Somehow, The Apprentice has made it to a 12th season, with the newest being the fifth “celebrity” edition. What started out as a fairly realistic look into the world of business became a parody of itself when famous people could just call up their friends in order to raise money for charity.
Add in the self-absorbed boss that is Donald Trump, and you have yet another TV series that is not much more than an excuse to watch people with more money than you act like idiots.
In this newest season of The Celebrity Apprentice, which premiered Sunday night, the “celebrities” include a real housewife of New Jersey, an American Idol runner-up, the daughter of a mob boss and the helmsman of the USS Enterprise. Only a few of these people are household names, which may explain the show’s ratings, the lowest for a premiere episode since the show began.
As always, the show features two teams (separated by gender) competing to raise the most money for charity through various business-related tasks. In the premiere the teams ran sandwich shops which, stretched out over two hours, is about as exciting as it sounds. Two hours is far too long for any reality show, and watching people sell sandwiches for that length is the epitome of boring.
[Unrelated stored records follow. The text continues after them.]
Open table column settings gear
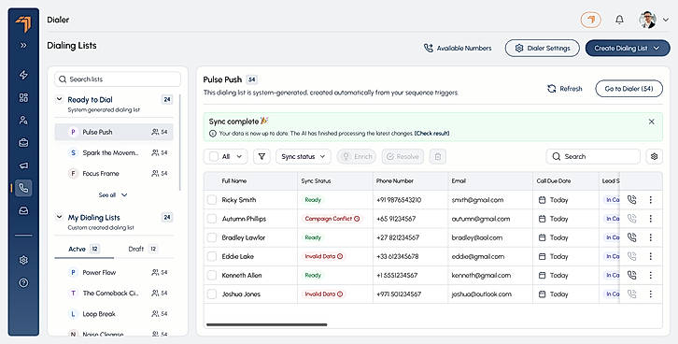The height and width of the screenshot is (344, 678). point(654,157)

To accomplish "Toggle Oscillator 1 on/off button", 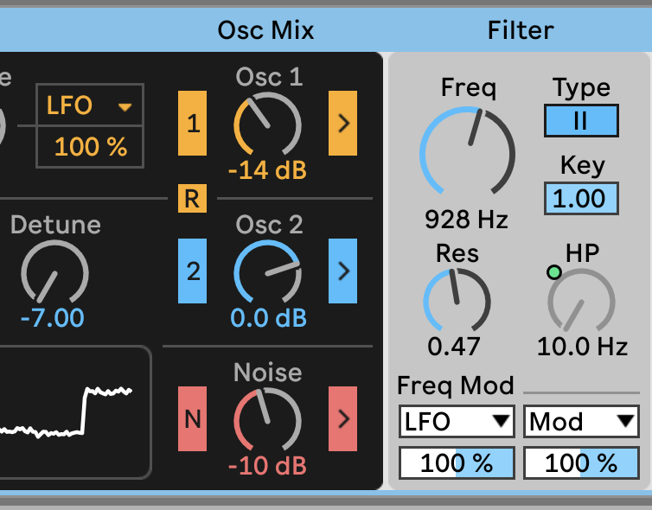I will click(193, 123).
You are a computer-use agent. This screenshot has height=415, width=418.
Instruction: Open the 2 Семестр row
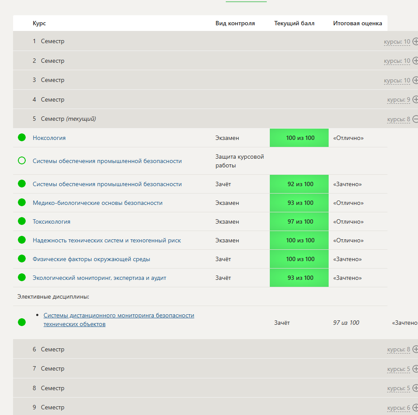pos(52,61)
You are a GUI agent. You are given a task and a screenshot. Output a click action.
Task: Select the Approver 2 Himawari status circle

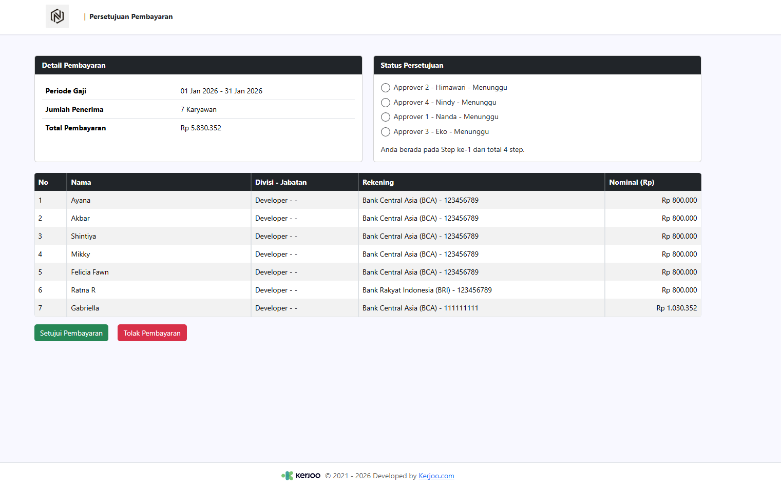[x=386, y=88]
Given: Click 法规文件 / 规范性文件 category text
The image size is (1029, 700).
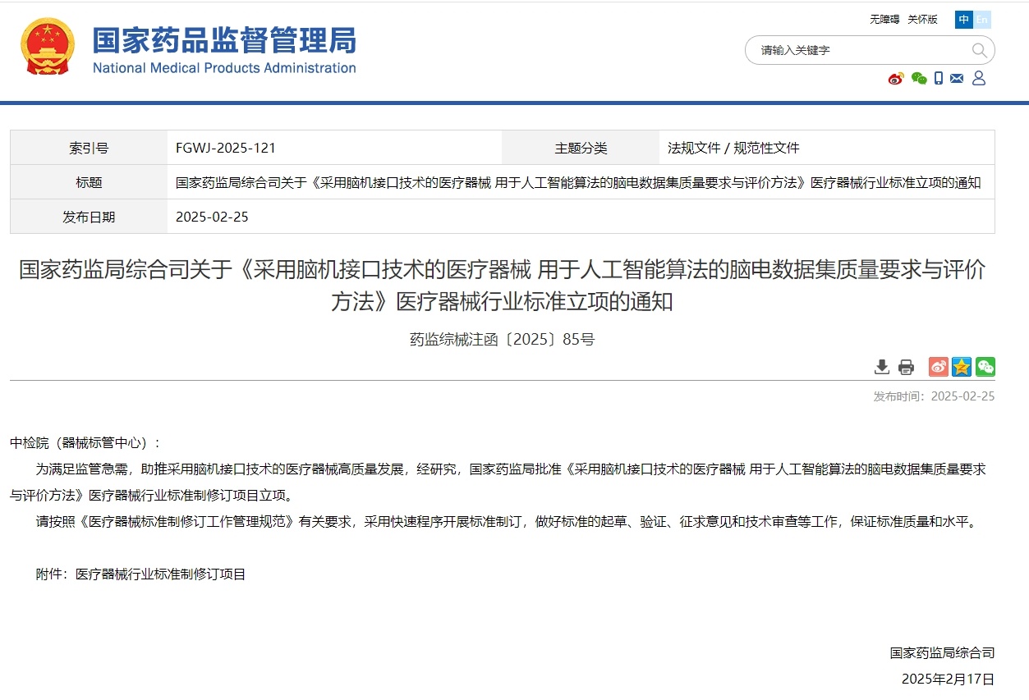Looking at the screenshot, I should [733, 149].
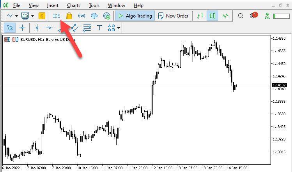This screenshot has width=292, height=172.
Task: Expand the profiles dropdown arrow
Action: [x=32, y=16]
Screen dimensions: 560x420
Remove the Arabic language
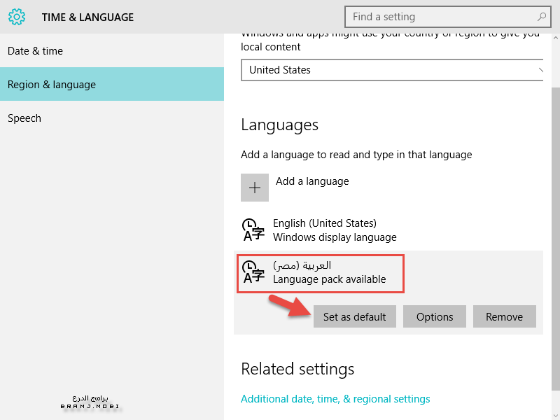[504, 316]
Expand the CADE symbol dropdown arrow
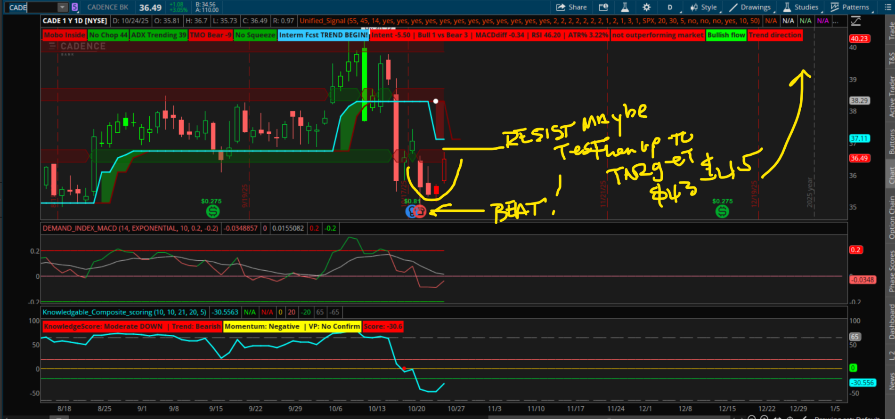Screen dimensions: 895x419 [62, 7]
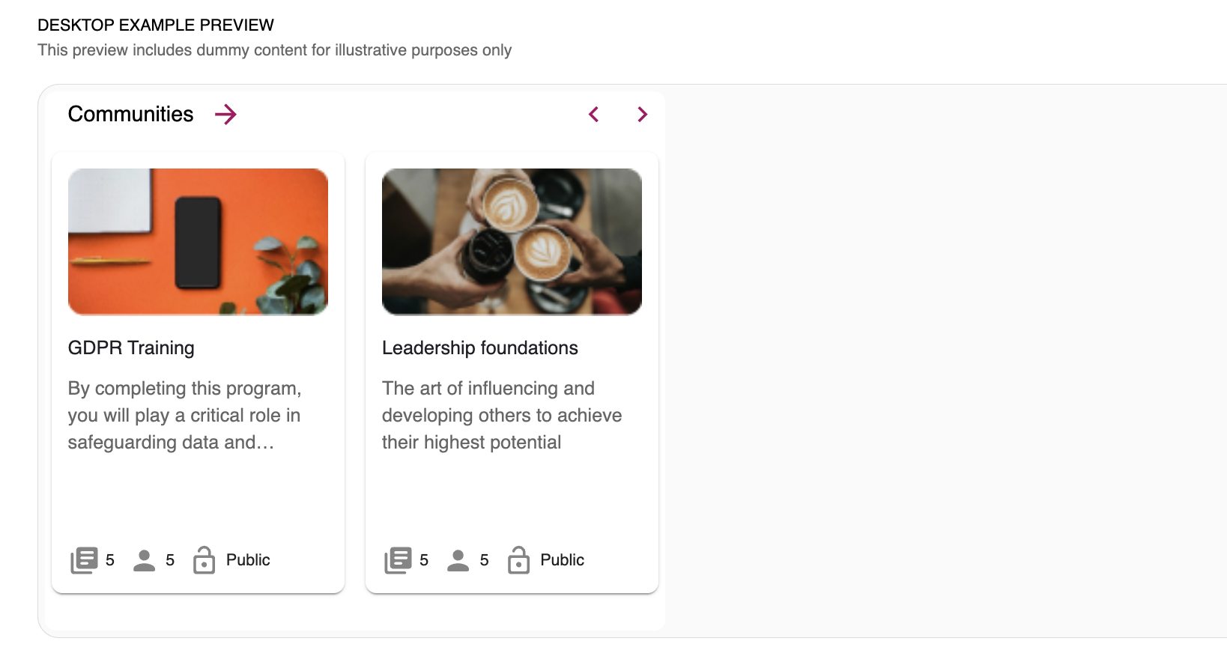
Task: Click the Leadership foundations title
Action: [x=479, y=348]
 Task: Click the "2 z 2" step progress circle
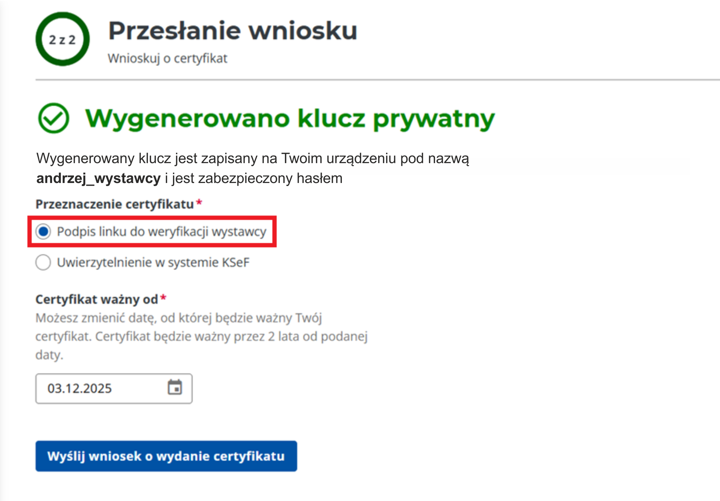[x=62, y=39]
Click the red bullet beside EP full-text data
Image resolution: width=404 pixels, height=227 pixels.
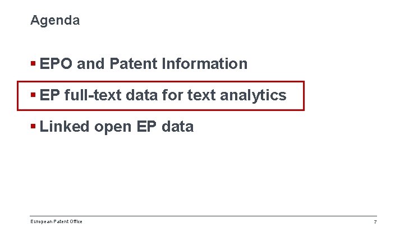[x=33, y=95]
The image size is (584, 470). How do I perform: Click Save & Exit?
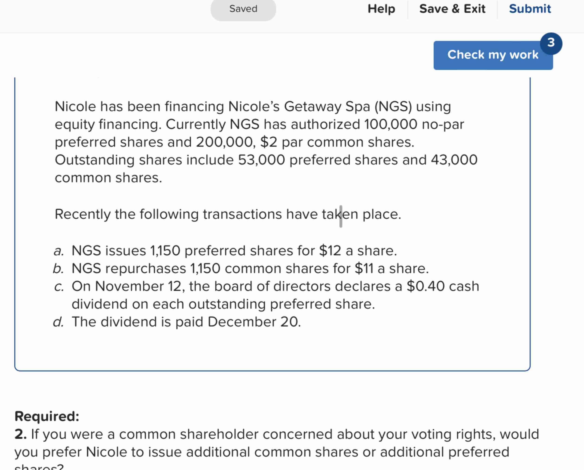click(x=452, y=9)
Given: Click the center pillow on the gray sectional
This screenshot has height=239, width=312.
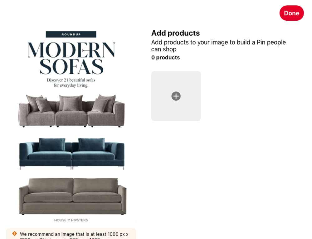Looking at the screenshot, I should pyautogui.click(x=71, y=103).
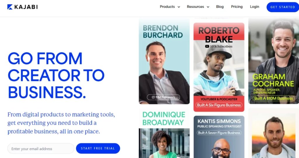Screen dimensions: 299x158
Task: Click the Kajabi logo icon
Action: (x=10, y=7)
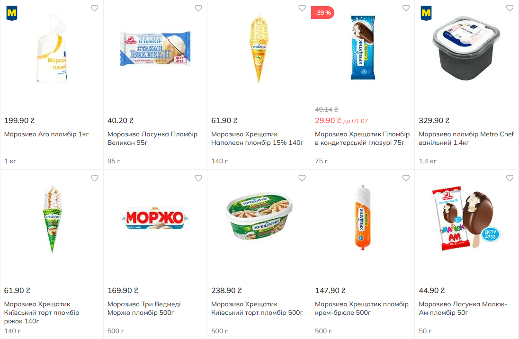Click heart on Київський торт пломбір 500г tub
519x339 pixels.
(302, 178)
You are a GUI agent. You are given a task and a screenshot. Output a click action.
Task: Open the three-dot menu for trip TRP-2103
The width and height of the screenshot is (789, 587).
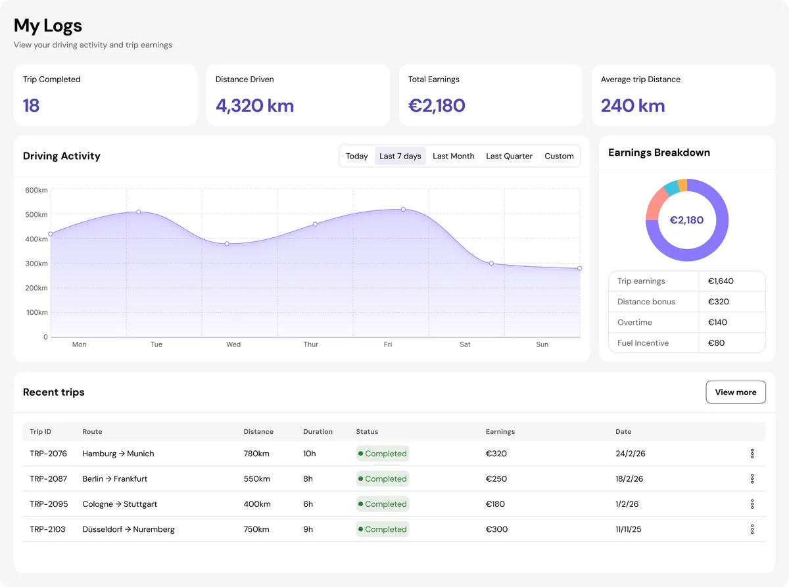[x=752, y=529]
The men, led by American Choppers’ Paul Teutel, Sr., ended up winning, raising more than $300,000. Eliminated from the women’s team was model Cheryl Tiegs, after she admitted to Trump in the boardroom that she didn’t belong on the show.
There is no tension on The Celebrity Apprentice since none of the contestants have any real stake in the results. They’re not playing for a million dollars or a future job; they’re playing for charities that they can already give large sums of money.
The Celebrity Apprentice is not much more than a vanity project for Trump and the contestants. None are A-list celebrities, and exposure on a primetime TV series is the best way to put their face out there. Unfortunately for these celebrities, their work on the show is so uninteresting it’s impossible to care about them.